I asked how he managed all that work. It turns out he has assistance: he trades produce from his garden in exchange for labour from his neighbours. Ed’s managed to connect with folks that live on smaller properties with water issues interested in gardening on one of his plots. They get produce and he has help with the weeding, growing and watering. He mentioned the names of three women helpers, all of whom I commute with on the ferry. When I told him I was familiar with his volunteers he replied that they forewarned him I would be punctual. True, I am always on time, but I didn’t realize that was a trait I was well known for.
My first conversation with Ed took place in mid-August. I put my notes on the shelf and got busy with my own projects. I picked up with him again two months later. Ed’s garden still looks great. He’s planted fall rye, a cover crop, that builds mass and prevents nutrient loss in the soil over the winter months. There are still rows of kale, beets and chard and hanging from the fence, beans and cucumbers. He’s packing up the garden for the season and harvests what’s left, giving him a much needed break.
His venture with the quails hasn’t really panned out: a couple more losses to raccoons, then a pecking injury and some escaped from their enclosure. Ed’s not about to give up on them so easily. He’s built a predator proof enclosure and is hoping that at least one of the chicks is a male so he can hatch some fertilized eggs over the winter.

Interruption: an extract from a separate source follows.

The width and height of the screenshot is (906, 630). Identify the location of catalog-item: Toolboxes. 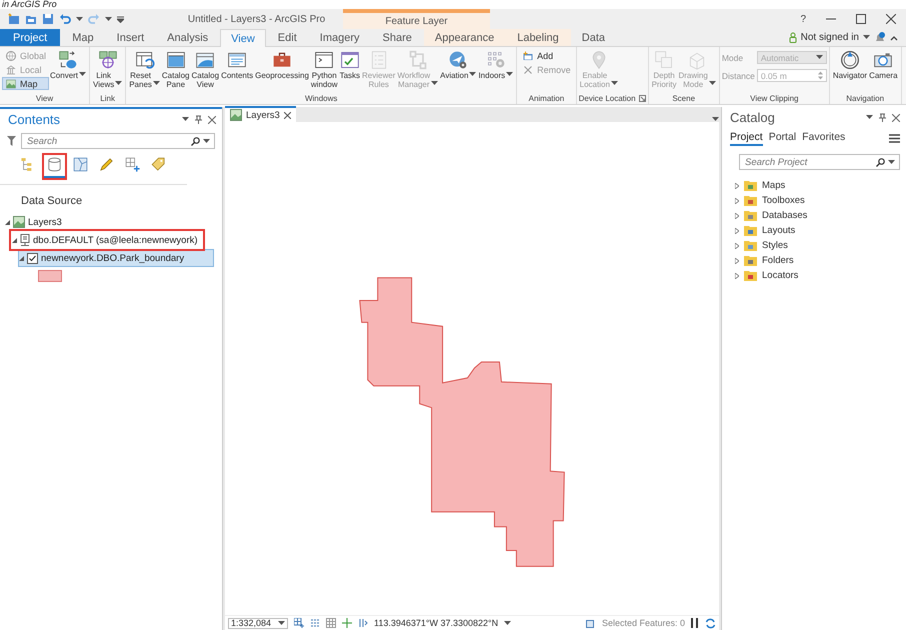
(814, 200). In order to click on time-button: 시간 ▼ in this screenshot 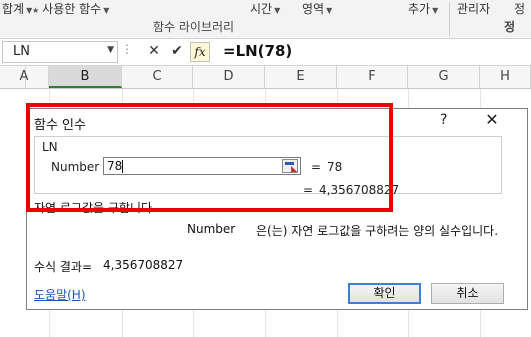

I was pleased to hear that he’s taken up my suggestion for where to locate his chicken coop and pen. New neighbours will be moving in across the road and have already agreed to use their skidsteer to level the berm in the garden enclosure so Ed can get started on a installing a run and building housing. I’m looking forward to seeing how his plans unfold and visiting him again when he’s got some chickens to show off. When that happens I’ll update this post to include his new flock.